**TASKS:**
1. Summarize the article about Mahsa Layazali in two sentences.
2. Carry the article about Mahsa Layazali forward from its final sentence.

**EXCERPT:**
______________________________

When Mahsa Layazali and her co-workers received the skin grafting device to repair, it needed a thorough washing, as it had just been used during a dermatological procedure—like, right then.
The blood and remnants of skin didn’t bother Layazali. She did wonder, though, how the surgeon, now without a key piece of equipment, completed the procedure.
“He was skilled,” the George Mason University senior said. “He found another way.”
The three weeks that Layazali spent with three classmates maintaining and repairing medical equipment in Mazatenango, Guatemala, last winter were full of such stories. But the experience also set a long-term career vision for the bioengineering major who is graduating this month.
“I’m not surprised,” said Claudia Borke, Layazali’s academic advisor. “She was so touched. She had some experiences that really changed the way she’s going to walk down her life path.”
Layazali, 31, came to the United States in 2008 from Iran, where she said she was prohibited from attending college because of her Bahá’í religion. Sponsored by her uncle, she joined her sister, Malahat, who emigrated previously and graduated from George Mason in 2006 with a management degree.

______________________________

Entries from a collection:
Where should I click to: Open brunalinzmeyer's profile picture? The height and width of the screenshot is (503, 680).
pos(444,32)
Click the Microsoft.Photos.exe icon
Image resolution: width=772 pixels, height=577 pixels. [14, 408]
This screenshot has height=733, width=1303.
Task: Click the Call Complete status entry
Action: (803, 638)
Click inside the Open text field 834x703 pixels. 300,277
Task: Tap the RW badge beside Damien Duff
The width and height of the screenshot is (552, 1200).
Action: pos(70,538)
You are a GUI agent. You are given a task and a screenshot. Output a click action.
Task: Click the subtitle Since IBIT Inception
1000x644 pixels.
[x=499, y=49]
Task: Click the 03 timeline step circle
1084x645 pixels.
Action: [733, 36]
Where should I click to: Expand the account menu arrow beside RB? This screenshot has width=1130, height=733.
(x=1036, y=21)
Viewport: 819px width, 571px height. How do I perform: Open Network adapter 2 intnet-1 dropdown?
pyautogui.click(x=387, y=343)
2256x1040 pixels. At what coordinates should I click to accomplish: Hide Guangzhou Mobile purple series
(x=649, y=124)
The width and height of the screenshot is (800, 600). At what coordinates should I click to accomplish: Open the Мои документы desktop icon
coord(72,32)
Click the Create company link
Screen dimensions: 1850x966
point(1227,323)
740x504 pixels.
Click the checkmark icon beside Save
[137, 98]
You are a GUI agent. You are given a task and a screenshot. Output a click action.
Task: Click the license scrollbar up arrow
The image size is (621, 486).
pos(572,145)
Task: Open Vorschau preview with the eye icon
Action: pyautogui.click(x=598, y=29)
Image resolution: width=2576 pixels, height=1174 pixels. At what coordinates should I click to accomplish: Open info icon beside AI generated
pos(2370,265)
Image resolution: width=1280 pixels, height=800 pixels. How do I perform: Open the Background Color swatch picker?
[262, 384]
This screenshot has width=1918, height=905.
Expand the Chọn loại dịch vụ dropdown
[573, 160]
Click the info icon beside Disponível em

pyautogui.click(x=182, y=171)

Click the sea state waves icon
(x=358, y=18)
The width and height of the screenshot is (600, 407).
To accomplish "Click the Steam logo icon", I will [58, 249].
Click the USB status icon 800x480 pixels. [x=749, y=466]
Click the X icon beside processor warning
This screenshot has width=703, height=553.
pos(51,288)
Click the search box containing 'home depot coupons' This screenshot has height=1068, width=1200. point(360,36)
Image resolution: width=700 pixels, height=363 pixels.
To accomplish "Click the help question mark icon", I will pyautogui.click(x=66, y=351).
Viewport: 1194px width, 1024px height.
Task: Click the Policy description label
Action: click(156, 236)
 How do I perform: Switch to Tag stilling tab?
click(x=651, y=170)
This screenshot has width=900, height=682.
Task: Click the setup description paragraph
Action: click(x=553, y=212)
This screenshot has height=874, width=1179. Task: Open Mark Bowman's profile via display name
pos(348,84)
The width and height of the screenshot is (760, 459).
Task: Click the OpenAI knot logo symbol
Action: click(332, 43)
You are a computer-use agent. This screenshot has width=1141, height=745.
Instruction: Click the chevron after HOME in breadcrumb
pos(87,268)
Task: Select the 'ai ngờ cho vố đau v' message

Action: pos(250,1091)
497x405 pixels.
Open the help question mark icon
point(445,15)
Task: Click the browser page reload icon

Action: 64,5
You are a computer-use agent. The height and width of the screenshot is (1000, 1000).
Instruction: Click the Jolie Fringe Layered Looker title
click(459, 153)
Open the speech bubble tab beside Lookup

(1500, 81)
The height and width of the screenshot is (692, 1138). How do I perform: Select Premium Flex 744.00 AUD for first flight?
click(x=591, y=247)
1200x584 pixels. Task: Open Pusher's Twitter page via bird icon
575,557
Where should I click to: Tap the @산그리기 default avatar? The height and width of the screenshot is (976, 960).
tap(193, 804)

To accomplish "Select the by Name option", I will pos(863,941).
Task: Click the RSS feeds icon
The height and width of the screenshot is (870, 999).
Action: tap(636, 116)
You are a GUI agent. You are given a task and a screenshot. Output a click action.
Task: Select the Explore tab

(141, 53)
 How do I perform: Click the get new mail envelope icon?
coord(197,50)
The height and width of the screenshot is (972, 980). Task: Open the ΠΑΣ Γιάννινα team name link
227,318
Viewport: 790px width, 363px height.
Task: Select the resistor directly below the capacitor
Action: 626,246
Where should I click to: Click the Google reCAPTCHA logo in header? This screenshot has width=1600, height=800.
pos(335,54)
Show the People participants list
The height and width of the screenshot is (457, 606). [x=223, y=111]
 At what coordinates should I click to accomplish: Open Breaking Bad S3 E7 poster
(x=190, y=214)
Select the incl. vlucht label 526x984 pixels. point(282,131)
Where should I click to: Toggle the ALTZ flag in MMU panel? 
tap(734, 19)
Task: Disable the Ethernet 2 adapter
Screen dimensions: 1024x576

______________________________

**ANSWERS IN ORDER:**
1. Mahsa Layazali, a George Mason University bioengineering senior graduating this month, spent three weeks last winter with three classmates maintaining and repairing medical equipment in Mazatenango, Guatemala, and the experience set a long-term career vision for her. She came to the United States in 2008 from Iran, where she said she was prohibited from attending college because of her Bahá'í religion, and joined her sister Malahat, who graduated from George Mason in 2006.

2.
It was Malahat’s recommendation that helped push Layazali to Mason after two years at Northern Virginia Community College. Layazali’s husband, Saman Refaei, will transfer from NOVA to Mason in the spring as a management major.
“It was a good choice for me,” Layazali said. “It worked perfectly.”
The hospital had equipment donated from the United States, but had few manuals explaining their use. With a semester’s-worth of training through her BENG 499 Bioengineering World Health class, Layazali became part of a service and repair shop, fixing things such as patient monitors and surgical suction devices. Basic manuals, written in Spanish, thanks to her bilingual classmates, were left behind.
“I really felt like we made a change,” Layazali said. “I will never forget the smiles on the faces of the doctors and nurses when the machines started working, how we made them happy and they kept appreciating us.”
Layazali, who is considering medical equipment repair as a career, said she plans to return to the hospital, at least as a volunteer.
“I’d really like to live there,” she said. “I just feel, in general, that country needs help, and they are open to people who try to help them.”